Ok feeling a little beat up here. I'm not a type A personality and the affair has taken a lot of confidence out of me. So for flip sake, give me a break! I understand you all are trying to help and I'm trying to be the "alpha male" or whatever but it's further for me to travel than frank and others here. In fact, it may be some of the controlling behaviours of type A personalities that drove your wifes away. All I'm saying is let's not treat each other like dirt when we all are trying to face our demons. How bout some encouragement?
I'll post a paraphrased conversation from last night as frank suggested:
Conversation last night:
Note: things in parentheses are my thoughts and were not actually said.
Me: We can't continue living the way we've been living.
W: What do you mean?
Me: I'm at the point now where I can now longer stand being in limbo.

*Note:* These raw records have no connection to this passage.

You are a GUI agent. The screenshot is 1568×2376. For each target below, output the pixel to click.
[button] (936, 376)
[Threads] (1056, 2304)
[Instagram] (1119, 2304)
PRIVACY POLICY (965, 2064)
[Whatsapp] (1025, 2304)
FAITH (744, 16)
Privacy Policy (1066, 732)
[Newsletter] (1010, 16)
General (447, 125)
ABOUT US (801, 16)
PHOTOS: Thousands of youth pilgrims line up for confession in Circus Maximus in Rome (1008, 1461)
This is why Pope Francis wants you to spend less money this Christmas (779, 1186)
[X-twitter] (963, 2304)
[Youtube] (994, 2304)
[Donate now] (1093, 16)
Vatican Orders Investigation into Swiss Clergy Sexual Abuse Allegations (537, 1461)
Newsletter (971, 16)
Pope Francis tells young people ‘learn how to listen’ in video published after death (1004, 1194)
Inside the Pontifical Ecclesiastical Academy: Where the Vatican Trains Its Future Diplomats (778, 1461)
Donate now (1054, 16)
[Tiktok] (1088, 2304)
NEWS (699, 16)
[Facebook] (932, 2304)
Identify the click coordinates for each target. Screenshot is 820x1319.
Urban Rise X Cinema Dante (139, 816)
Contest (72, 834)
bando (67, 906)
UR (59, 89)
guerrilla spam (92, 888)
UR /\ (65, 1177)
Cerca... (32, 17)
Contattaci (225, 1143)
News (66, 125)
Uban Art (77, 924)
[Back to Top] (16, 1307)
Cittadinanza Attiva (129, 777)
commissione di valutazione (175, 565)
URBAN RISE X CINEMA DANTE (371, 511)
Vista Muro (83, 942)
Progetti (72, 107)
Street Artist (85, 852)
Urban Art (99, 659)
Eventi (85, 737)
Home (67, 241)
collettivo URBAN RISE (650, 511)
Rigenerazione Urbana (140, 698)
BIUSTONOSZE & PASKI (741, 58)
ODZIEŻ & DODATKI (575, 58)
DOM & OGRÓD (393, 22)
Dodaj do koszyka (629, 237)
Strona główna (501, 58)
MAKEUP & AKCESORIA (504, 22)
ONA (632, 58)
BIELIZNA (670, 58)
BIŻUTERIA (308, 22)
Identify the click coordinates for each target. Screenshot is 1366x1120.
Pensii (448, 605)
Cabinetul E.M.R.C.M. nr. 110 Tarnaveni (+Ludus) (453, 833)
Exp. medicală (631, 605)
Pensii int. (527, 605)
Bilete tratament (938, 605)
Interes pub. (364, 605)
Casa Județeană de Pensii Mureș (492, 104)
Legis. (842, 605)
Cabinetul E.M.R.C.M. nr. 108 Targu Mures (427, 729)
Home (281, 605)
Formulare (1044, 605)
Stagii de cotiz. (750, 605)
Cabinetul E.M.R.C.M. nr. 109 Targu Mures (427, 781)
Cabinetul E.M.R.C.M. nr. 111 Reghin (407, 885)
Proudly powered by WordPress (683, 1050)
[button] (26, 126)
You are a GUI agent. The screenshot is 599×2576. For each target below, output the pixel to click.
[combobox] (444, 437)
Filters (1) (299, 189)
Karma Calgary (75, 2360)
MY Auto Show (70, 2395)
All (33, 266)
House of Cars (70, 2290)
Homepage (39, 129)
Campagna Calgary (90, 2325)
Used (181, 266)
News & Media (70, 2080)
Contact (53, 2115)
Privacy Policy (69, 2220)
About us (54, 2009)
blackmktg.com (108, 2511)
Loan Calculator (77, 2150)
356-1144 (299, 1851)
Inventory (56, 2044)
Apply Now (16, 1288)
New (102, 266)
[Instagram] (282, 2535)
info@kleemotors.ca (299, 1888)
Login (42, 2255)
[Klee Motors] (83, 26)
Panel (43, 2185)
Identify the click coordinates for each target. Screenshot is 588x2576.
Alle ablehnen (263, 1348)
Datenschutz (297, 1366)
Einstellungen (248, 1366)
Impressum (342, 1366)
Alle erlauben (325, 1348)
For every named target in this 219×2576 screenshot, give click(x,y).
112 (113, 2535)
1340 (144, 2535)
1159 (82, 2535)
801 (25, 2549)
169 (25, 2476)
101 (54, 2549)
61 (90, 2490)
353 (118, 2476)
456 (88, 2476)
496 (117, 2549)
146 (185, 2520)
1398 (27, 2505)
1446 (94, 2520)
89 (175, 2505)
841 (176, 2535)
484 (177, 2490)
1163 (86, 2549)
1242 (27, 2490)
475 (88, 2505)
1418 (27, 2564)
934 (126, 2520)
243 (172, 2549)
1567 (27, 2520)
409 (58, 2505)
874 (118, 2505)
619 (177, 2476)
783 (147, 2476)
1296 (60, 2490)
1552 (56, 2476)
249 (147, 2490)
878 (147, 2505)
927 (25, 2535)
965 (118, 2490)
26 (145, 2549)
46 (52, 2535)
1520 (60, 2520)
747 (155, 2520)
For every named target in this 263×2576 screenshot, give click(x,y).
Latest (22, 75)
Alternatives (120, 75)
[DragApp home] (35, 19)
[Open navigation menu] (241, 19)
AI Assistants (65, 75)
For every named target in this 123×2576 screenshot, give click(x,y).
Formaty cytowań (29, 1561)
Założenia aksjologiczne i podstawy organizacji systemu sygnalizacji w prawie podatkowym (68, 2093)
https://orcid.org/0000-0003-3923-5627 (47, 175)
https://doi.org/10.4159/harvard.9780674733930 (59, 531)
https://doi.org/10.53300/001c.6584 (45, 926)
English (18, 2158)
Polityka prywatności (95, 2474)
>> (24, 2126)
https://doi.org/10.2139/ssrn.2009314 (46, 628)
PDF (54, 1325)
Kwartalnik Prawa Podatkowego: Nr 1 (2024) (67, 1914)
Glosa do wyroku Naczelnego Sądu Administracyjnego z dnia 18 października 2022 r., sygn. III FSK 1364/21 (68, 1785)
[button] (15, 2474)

W: What do you want me to say? Do you want me to ask for a divorce so it isn't so hard on you? I mean your obviously hurting
Me: (thinking : cold hearted bitch) No, I don't want a divorce but this is my life to and would like to know what the situation is (so I can plan accordingly)
W: You know this is hard on me .
Me: I know this has got to be hard on you too.
W: Well, what is it you want from me?
Me: I don't want anything from you. I'm simply letting you know what I think and I'm asking what's going on in your life?
W: I don't know what I want to do I just need a couple of months to figure things out.
Me: Do you still want to be married or do you want to chase after OM?
W: (pause) I want to be married
Me: Well what's your plan then because having a BF and a husband is incompatible with each other. And really fair to no one.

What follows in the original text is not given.